Também, ao contrário do que apontaram as reportagens, as confraternizações que ocorrem dentro do campus estão longe de fazer parte dos principais problemas da UnB. Infraestrutura precária, falta de laboratórios, Hospital Universitário sucateado, insegurança e insuficiência das políticas de acesso e permanência à Universidade são apenas algumas das dificuldades vivenciadas diariamente pelxs estudantes. Esta realidade, sim, compromete não só a convivência harmoniosa nos campi, mas também a tão prezada excelência acadêmica que, diferentemente do que afirmaram jornalistas que nada sabem sobre a Universidade de Brasília, é hoje reconhecida nacional e internacionalmente.

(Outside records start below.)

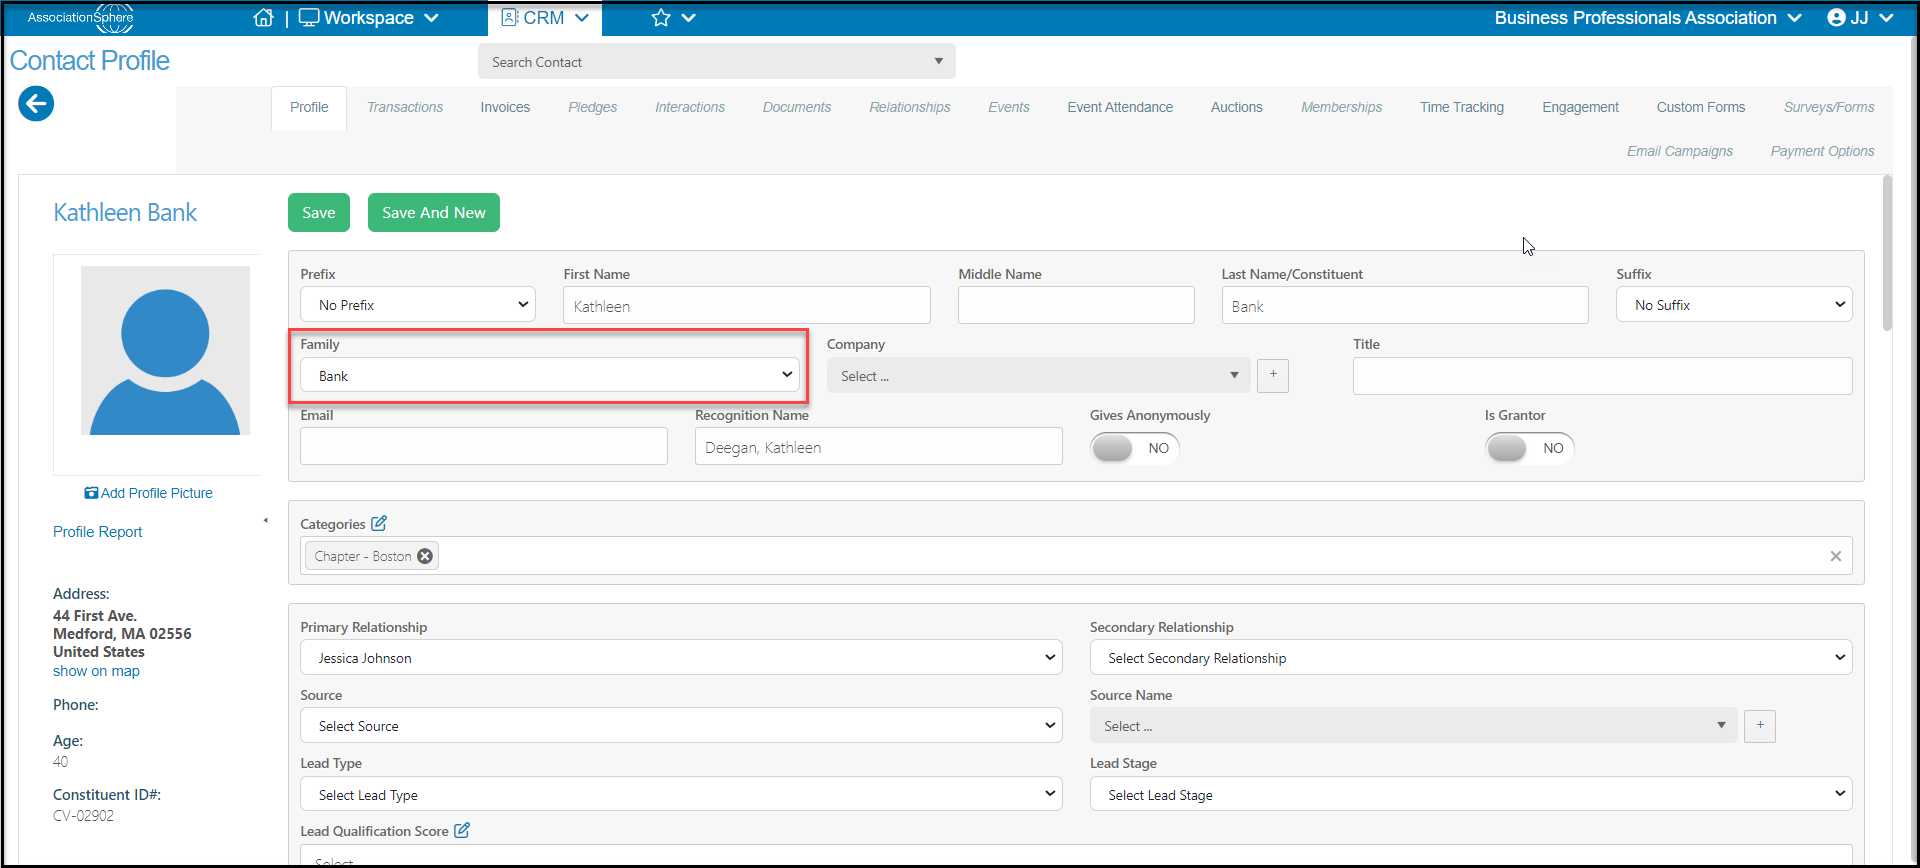Open the JJ user account menu
This screenshot has width=1920, height=868.
(x=1860, y=18)
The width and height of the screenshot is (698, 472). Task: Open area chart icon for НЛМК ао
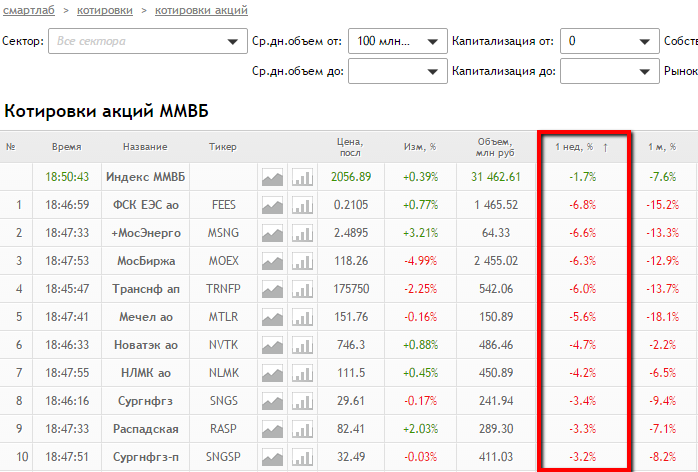[x=272, y=374]
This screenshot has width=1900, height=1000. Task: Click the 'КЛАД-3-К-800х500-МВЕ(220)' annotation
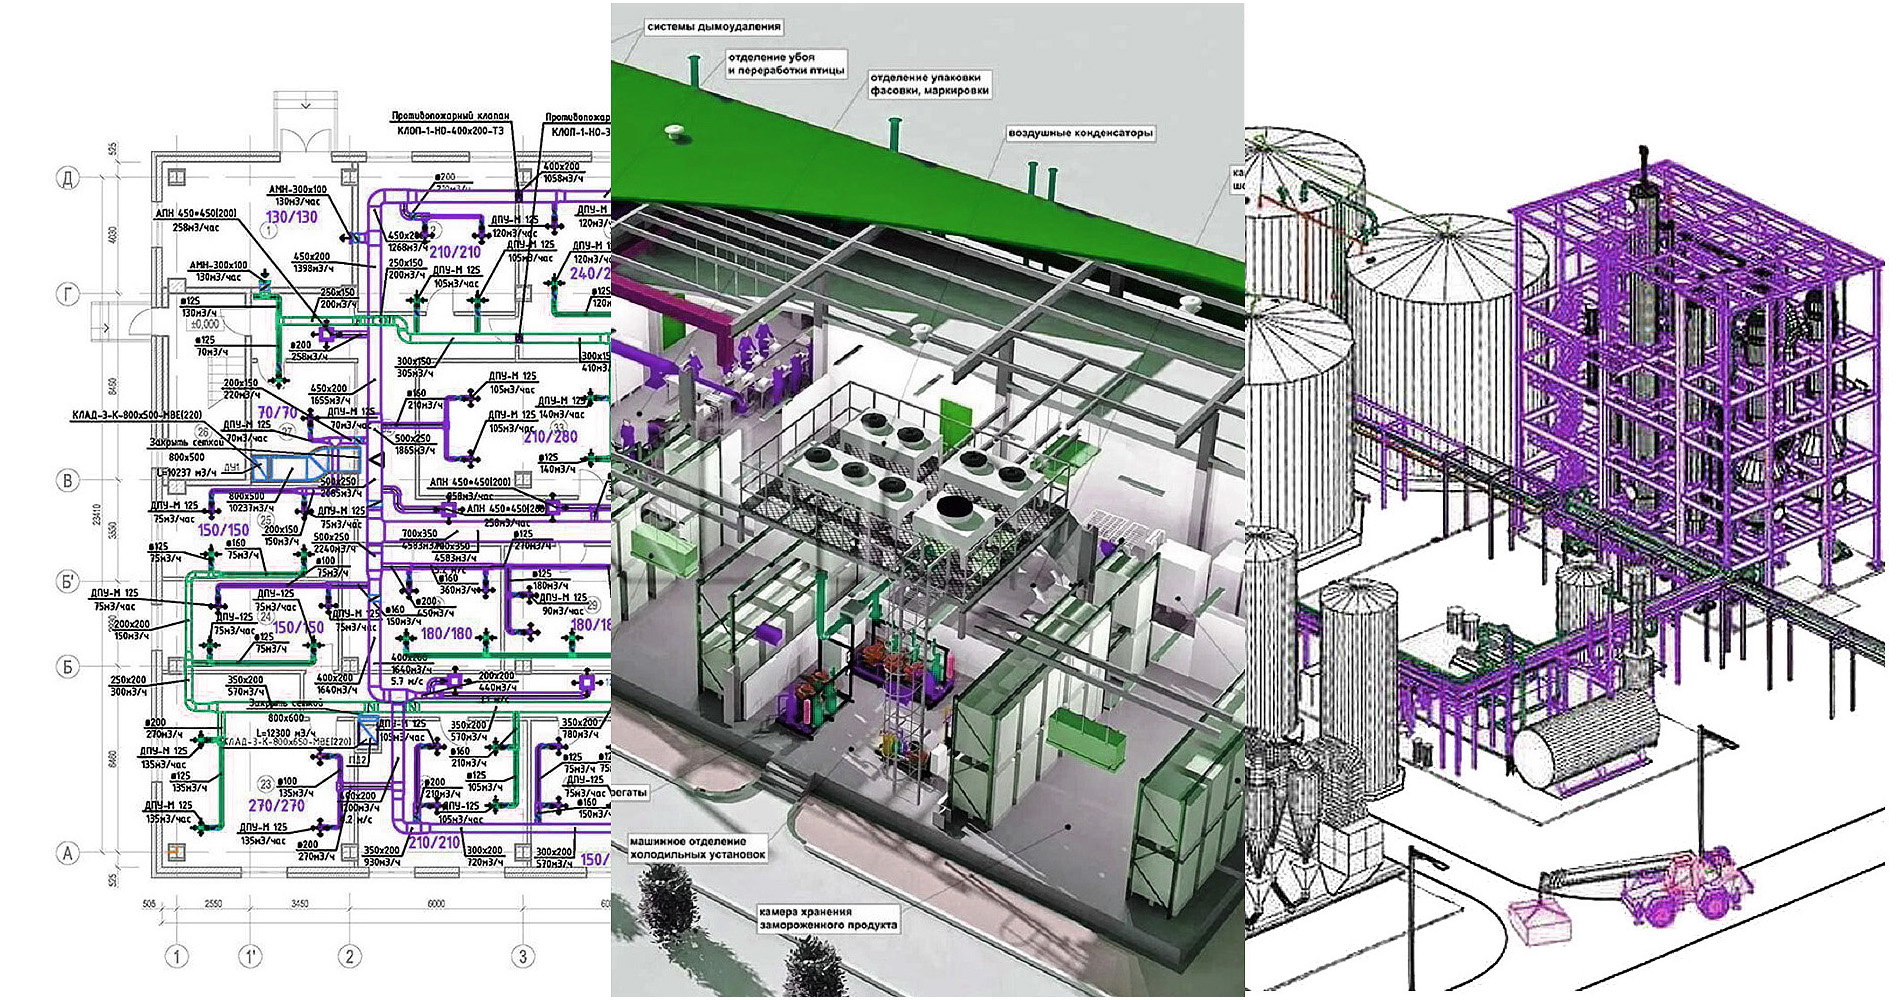point(137,415)
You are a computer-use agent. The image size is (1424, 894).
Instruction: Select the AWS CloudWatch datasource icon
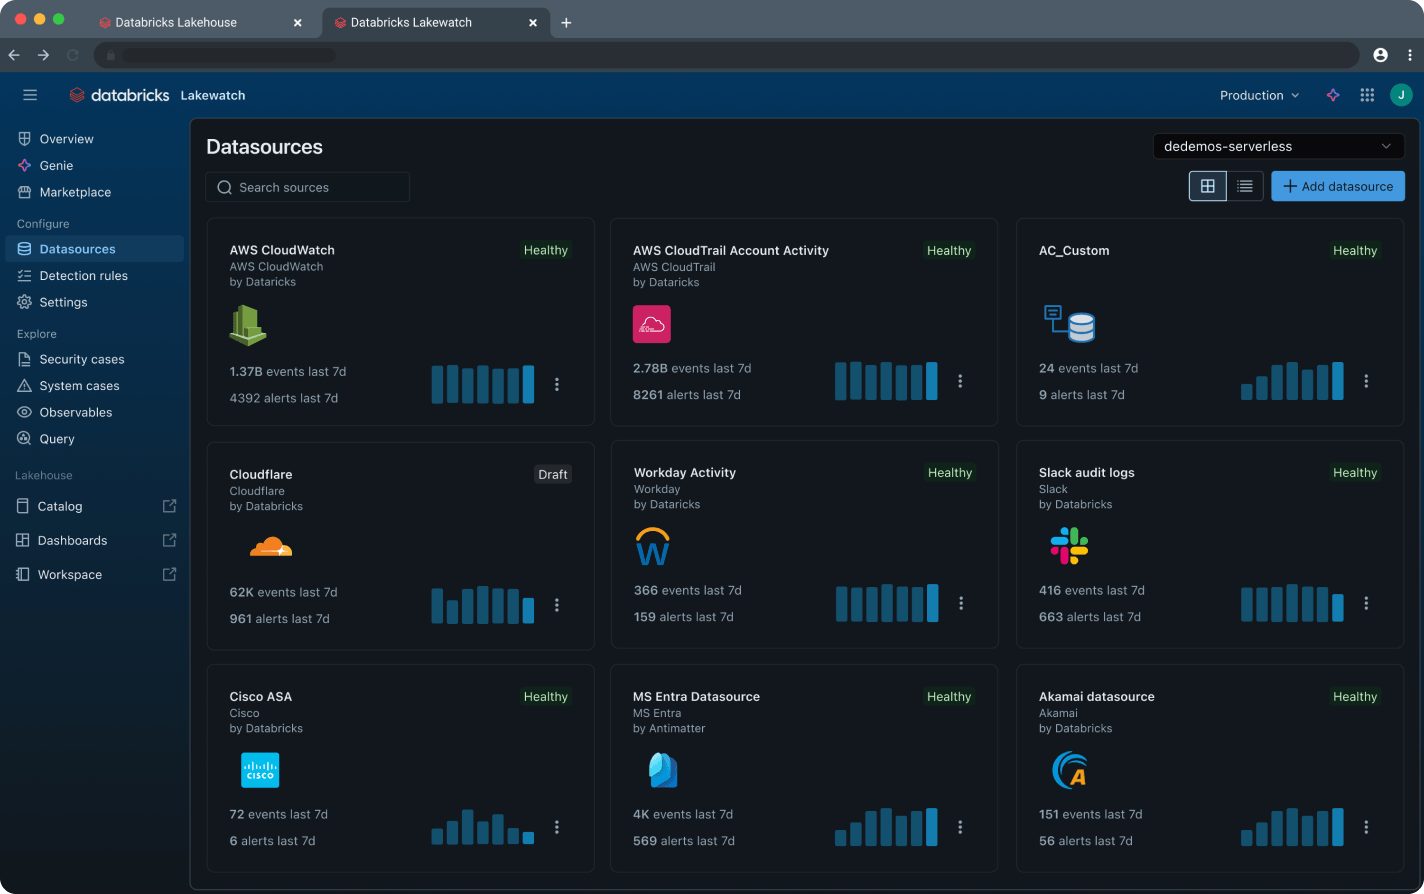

A resolução dos conflitos passa, necessariamente, pela organização e capacidade de mobilização estudantil. Enquanto isso, as decisões nos órgãos colegiados da Universidade continuam sendo, via de regra, antidemocráticas, não atendendo às demandas de todos os segmentos universitários. No entanto, numa tentativa deliberada de criminalização das organizações estudantis, não são estas as verdadeiras adversidades que tem recebido a atenção da mídia.

As entidades representativas e coletivos estudantis são importantíssimos ao processo de construção intelectual, moral e política, pois constituem-se em espaços verdadeiros de troca de idéias de maneira horizontal. É um exercício de cidadania. Por isso lutamos pela autonomia dos Centros Acadêmicos e a liberdade das diferentes formas de expressão do movimento estudantil. Assim,  poderemos construir conjuntamente a Universidade e a sociedade que queremos, da qual somos todas e todos parte essencial.

Para que seja possível termos uma vivência universitaria completa, é importante que sejamos corresponsáveis pelo uso dos espaços aproveitados para festas. Isso significa que as confraternizacões devem continuar e que a universidade deve cada vez mais dialogar sobre como melhorar os espacos de convivência.

Nesse sentido propomos que as festas sejam garantidas nos campi da UnB, com o respeito às atividades fim da Universidade, e que a convivência na UnB se dê a partir das seguintes condições:

  • Festas serão liberadas nos CAs a partir do fim do último turno de cada campus, às 22:40 quando houver cursos noturnos e às 18h, quando forem apenas diurnos;
  • CAs deverão informar com antecedência de dois dias à Prefeitura do Campus, sobre a realização do evento, incluindo horário de início e término previstos;
  • CAs serão responsáveis pela preservação e limpeza do espaço, inclusive após a atividade;
  • Administração da UnB deverá garantir uma atenção específica da equipe de segurança da Universidade, durante a realização da festa, para evitar depredação de patrimônio;
  • Será liberada a venda de bebidas alcóolicas pelos CAs e demais entidades representativas, durante as confraternizações;
  • Qualquer problema decorrente de uma confraternização será analisado, em primeira instância, por uma mesa de negociação paritária formada por representantes estudantis (DCE e comissão de CAs) e representantes da Administração da UnB (PRC, COPP e DAC);
  • Sempre na criação de cursos novos ou construção de prédios acadêmicos deverá ser levada em conta a necessidade de um espaço físico para a sede do Centro Acadêmico em questão, com consulta aos representantes estudantis quanto à sua localização;
  • Todas regras de convivência devem ser as mesmas para todos os campi da Universidade.

 *Esta nota foi aprovada pelo Conselho de Entidades de Base (CEB) reunido em 25 de janeiro de 2011.